__DÉTAIL DE LA TÂCHE__. Reprenez le texte sur les retards de la Cour suprême du Nigeria et poursuivez-le à partir de sa dernière phrase.

__TEXTE EXTRAIT__.

M. Uwais révéla que le délai moyen pour qu'une affaire passe en Cour suprême peut être de six à sept ans, et il estimait que les 125 affaires en appel devant la Cour suprême au cours de l'année judiciaire 1996-1997 pourraient ne pas passer avant l'année 2003.
Le juge Uwais a demandé que l'on nomme plus de juges à la Cour suprême, prévenant que si on n'obtenait pas tout le complément requis, moins de cas d'appel passeraient devant la Cour. Une situation qui, disait-il, est tout sauf satisfaisante car "justice remise est aussi justice refusée".
La majorité des Nigérians partagent le souci du juge Uwais et sont consternés de ce que la Cour suprême se trouve en pareille situation. L'avocat John Magaji affirme: "C'est une situation effarante. Le Nigeria compte de nombreux bons juristes, tout à fait qualifiés pour siéger à la Cour aux niveaux les plus élevés".
Les gens ne parviennent pas à comprendre les raisons des retards dans les nominations de juges de haut niveau, surtout qu'ils savent que l'on a fait les recommandations voulues au chef de l'Etat, le général Sani Abacha.
Les analystes politiques mettent vite le doigt sur le fait que, si le premier magistrat du pays est obligé de rendre publiques les difficultés de la Cour suprême, cela en dit long sur les problèmes que la justice du Nigeria doit affronter. C'est pourquoi, beaucoup pensent que la communication normale entre le pouvoir judiciaire et le pouvoir exécutif s'est détériorée et que le président de la Cour suprême a parlé, poussé par la frustration. Il se pourrait que le courant ne passe plus entre le chef de l'Etat et le plus haut magistrat.

__DONNÉES ENREGISTRÉES__.
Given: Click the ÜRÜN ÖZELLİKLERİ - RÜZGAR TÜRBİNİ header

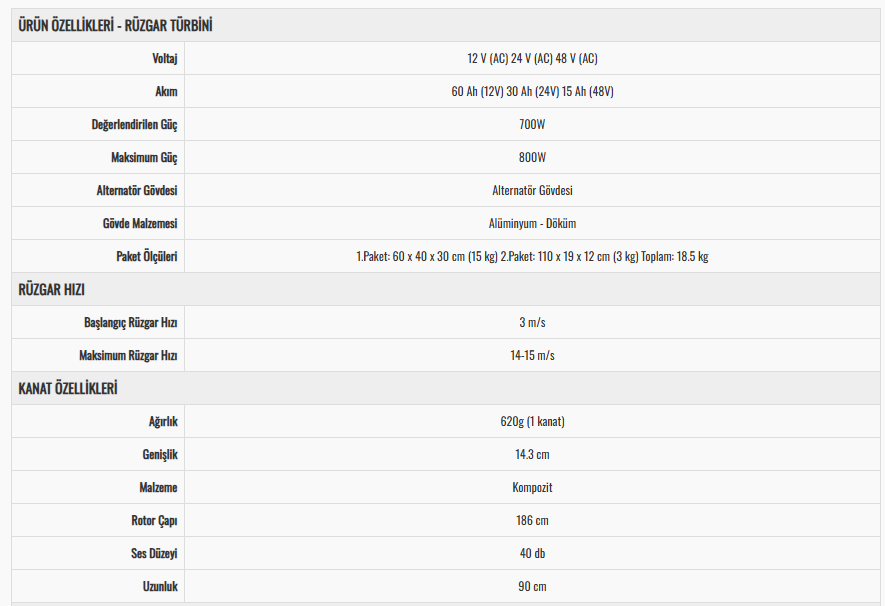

__RÉPONSE CI-DESSOUS__.
L'avocat Magaji faisait remarquer que le gouvernement fédéral ne peut justifier ce manque prolongé d'intérêt pour ce qui, après tout, est un problème qui touche beaucoup de citoyens. M. Uwais a fait connaître l'état critique de la Cour suprême le 15 septembre 1997. Depuis lors, le gouvernement fédéral n'a accordé aucune attention au problème et le président a, lui aussi, gardé un silence incompréhensible.
Il y a un certain nombre d'affaires politiquement sensibles actuellement en souffrance devant la Cour suprême. Par exemple, il y a deux affaires auxquelles est mêlé Mr M.K.O. Abiola, connu comme le vainqueur aux élections présidentielles du 12 juin 1993 (les résultats ont été annulés). Ces deux affaires concernent des violations des droits fondamentaux de l'homme dont M.Abiola serait la victime. Mais on sait que la majorité des juges actuels de la Cour suprême se sont déclarés eux- mêmes non qualifiés pour siéger dans les affaires de M. Abiola parce que, disent-ils, ils traitent déjà un procès en diffamation concernant le Concord Press of Nigeria Limited, dans lequel M. Abiola a des intérêts.
Si seulement le gouvernement avait complété le nombre requis de juges pour la Cour suprême, d'autres juges auraient pu reprendre les affaires d'Abiola et la justice aurait été mieux servie.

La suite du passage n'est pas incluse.